Collaboration works when openness and transparency becomes the natural order of things. When you can access what you need, when you need it and have no barriers between you and whomsoever else in your organisation you need to consult or work with. And collaboration really comes into its own when the underlying purpose of the company is understood by all, and each employee is given the space and tools to maximise their potential, through their own endeavours, with persistent and ongoing feedback and with freedom to roam across skill sets.
All of which is easier said than done, because on the face of it this freedom and lack of structure looks like chaos to many a manager. Without clear goals, and a clear and documented process to reach them, how can we possibly succeed? That though is the point. Running your company in a similar manner to the Waterfall system of software development, where objectives and specifications, in precise detail and encapsulating the whole range of desired functionality, are decided upon and fixed in advance of development commencing is, in todays world, as likely to meet with great success.
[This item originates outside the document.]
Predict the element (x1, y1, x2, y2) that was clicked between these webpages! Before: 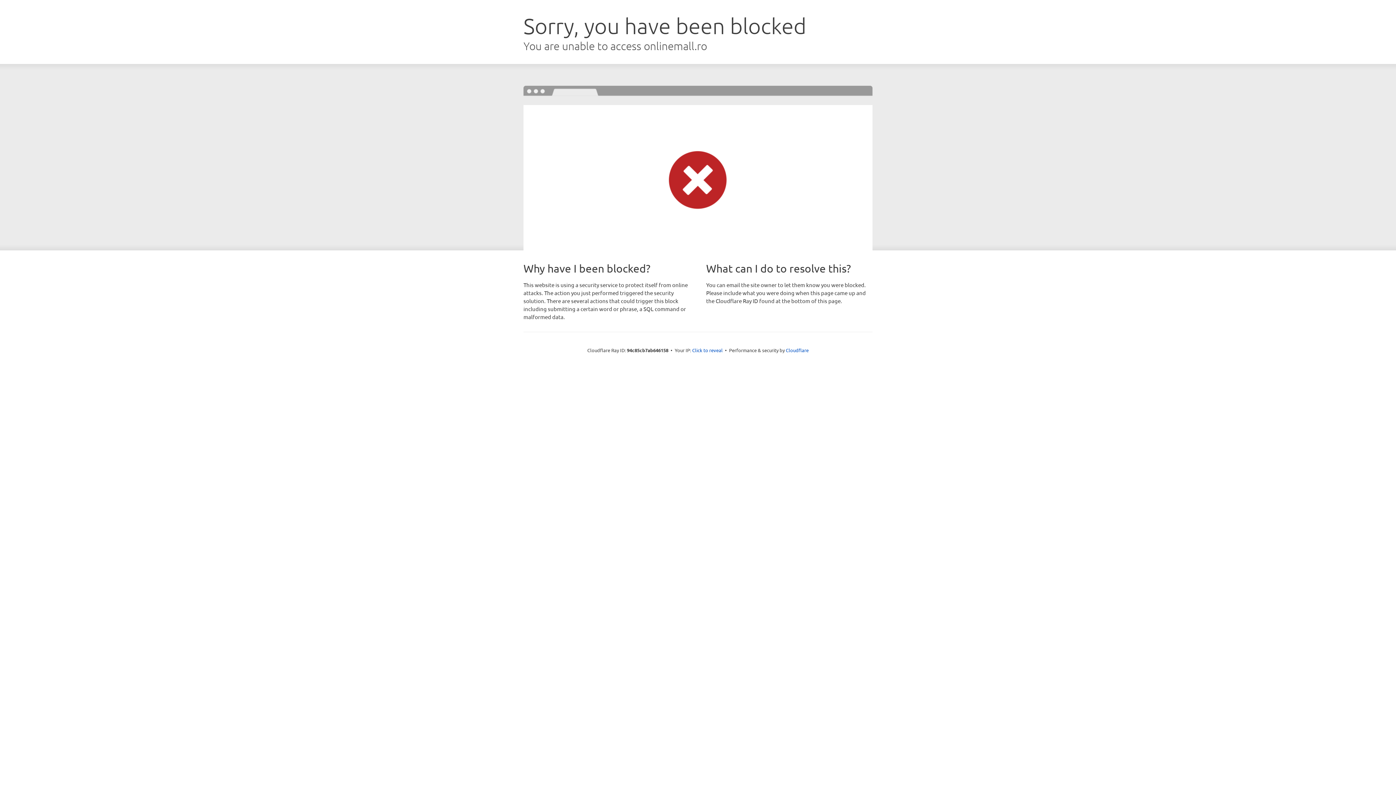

Collaboration and agility (the exact opposite of the Waterfall methodology) are blood brothers. Only an agile company can be truly collaborative. Release early, release often, and iterate, iterate, iterate. Feel your way to the solution, and roll with the punches. Don’t guess what will work, see what will work. Put your work in the hands of a customer, see what works, what doesn’t and go from there. As with software, no business is ever finished; life in perpetual beta is the way.
Making your business agile and collaborative means there are no silos. Teams will form and disband as needs must. No more marketing sits here, IT over there and operations somewhere else entirely. All your business issues involve all your capabilities, in different measures, working as one, in parallel not sequentially, Every service you provide, every product you make, every touch point you have with every stakeholder in your ecosystem can be made better, bit by bit, by a collaborative team of diverse skills and capabilities working their way from chaos to order. And back again. Over and over. You are transforming your business, not solving discrete technical problems.
True collaboration is a mindset. One of trust, openness, respect, curiosity, imagination and ambition. In reality, most companies will substitute a bit more communication for true collaboration. They though, will not be the companies the smart creatives (to use Google’s term) will want to work for. The best and brightest want to work for the best, and those will be, indeed are, great collaborators.